Algonquin College pulls plug on male-only Saudi campus

_ (Via Algonquin College) _ Aug. 11, 2016 (Ottawa) — The Algonquin College Board of Governors has directed senior management to take steps for the transfer of responsibility of the Algonquin College Saudi Arabia campus back to Colleges of Excellence.

“After more than a year of negotiation, we were unable to come to an agreement that would have met our financial objectives,” said Algonquin College President Cheryl Jensen. “We have said from the beginning that the Jazan Campus must be financially viable for us to continue operating.”

Algonquin College Saudi Arabia is announcing this decision now to ensure Saudi officials have sufficient time to complete the transfer before students begin the fall term on Sept. 18.
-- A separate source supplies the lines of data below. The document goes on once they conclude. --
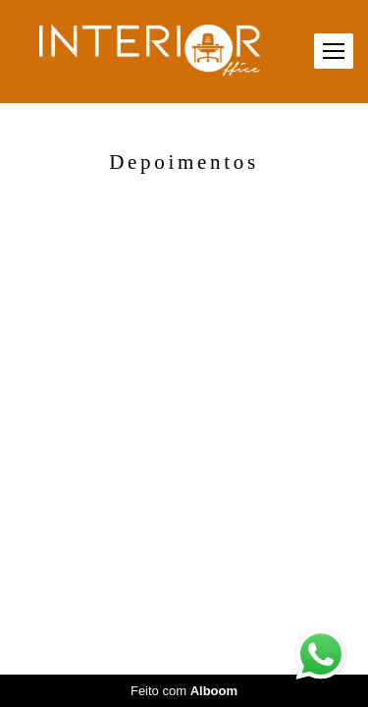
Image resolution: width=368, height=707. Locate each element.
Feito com (184, 690)
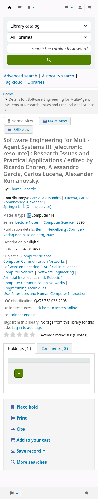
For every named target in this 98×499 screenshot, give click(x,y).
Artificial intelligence (60, 266)
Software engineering (21, 266)
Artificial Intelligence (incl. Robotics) (32, 277)
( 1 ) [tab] (19, 348)
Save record (26, 468)
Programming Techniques (24, 288)
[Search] (49, 60)
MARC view (55, 121)
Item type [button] (19, 368)
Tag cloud (13, 82)
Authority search (58, 76)
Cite (17, 446)
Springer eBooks (22, 314)
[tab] (54, 348)
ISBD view (18, 129)
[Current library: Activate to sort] (52, 366)
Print (18, 435)
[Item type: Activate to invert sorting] (22, 366)
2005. (50, 234)
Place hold (24, 424)
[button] (19, 8)
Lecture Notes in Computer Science (44, 222)
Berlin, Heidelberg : (52, 229)
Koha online (9, 7)
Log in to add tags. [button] (27, 327)
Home (8, 94)
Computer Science (18, 272)
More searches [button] (29, 479)
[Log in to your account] (80, 8)
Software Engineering (56, 272)
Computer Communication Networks (34, 261)
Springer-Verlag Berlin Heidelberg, (43, 232)
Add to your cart (30, 457)
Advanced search (20, 76)
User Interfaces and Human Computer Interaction (45, 293)
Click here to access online (55, 307)
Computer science (36, 256)
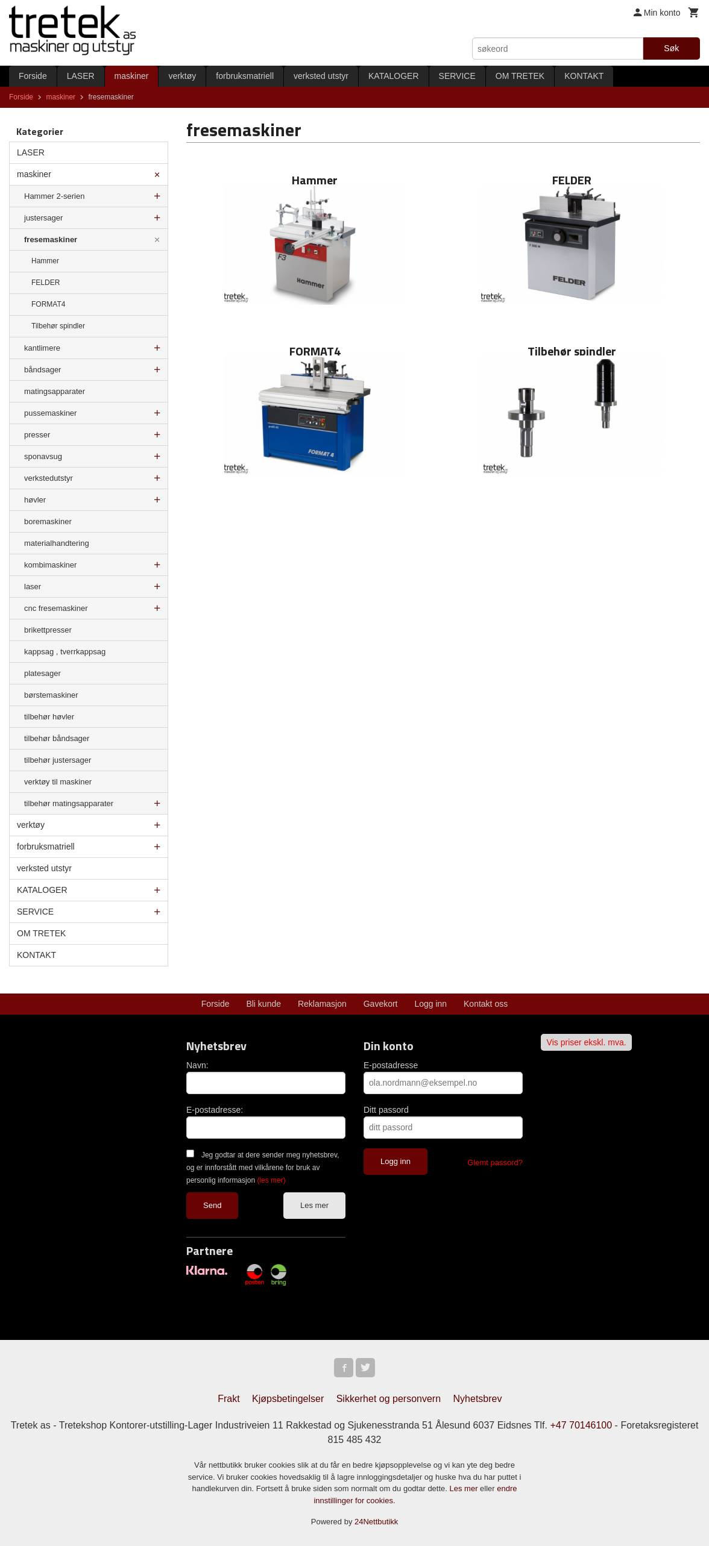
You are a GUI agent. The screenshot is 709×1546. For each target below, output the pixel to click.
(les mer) (271, 1180)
In 2009, Algonquin College was among several educational delegations from around the world that had answered Saudi Arabia’s call for expertise in educational reforms in that country, working with representatives from government and education sectors to raise the profile of vocational learning opportunities.

In 2013, Algonquin College Saudi Arabia was one of many international post-secondary institutions to submit a bid to operate a campus for men and women — it won the right to operate the Jazan campus for men for a five-year term.

Colleges of Excellence is the Saudi authority responsible for establishing relationships with more than a dozen post-secondary institutions from around the world. These international schools have aided the Kingdom’s bid to expand applied training, particularly in the trades, to satisfy the growing need for skilled workers in the desert country.

The Jazan campus, which opened in 2013, is part of a broader international portfolio that is an overall net contributor to Algonquin College.

Algonquin College Saudi Arabia estimates the transfer of operations will cost approximately $4.3 million, which will be funded through existing International and Ancillary contingency reserve funds.

Doug Wotherspoon, Vice-President, International and Strategic Planning, noted the College will not draw on any taxpayer dollars.

“International operations at the College are not funded by the provincial government,” said Wotherspoon. “I think it’s important that taxpayers understand that revenues from other non-funded operations will offset any losses incurred by our Jazan campus.”

There will be no implications for Algonquin College’s employees and operations in Canada.

“Our goal is to work with Colleges of Excellence to ensure a smooth transition,” said Wotherspoon. “We want to provide Colleges of Excellence time to accommodate students’ needs before we fully withdraw from the campus.”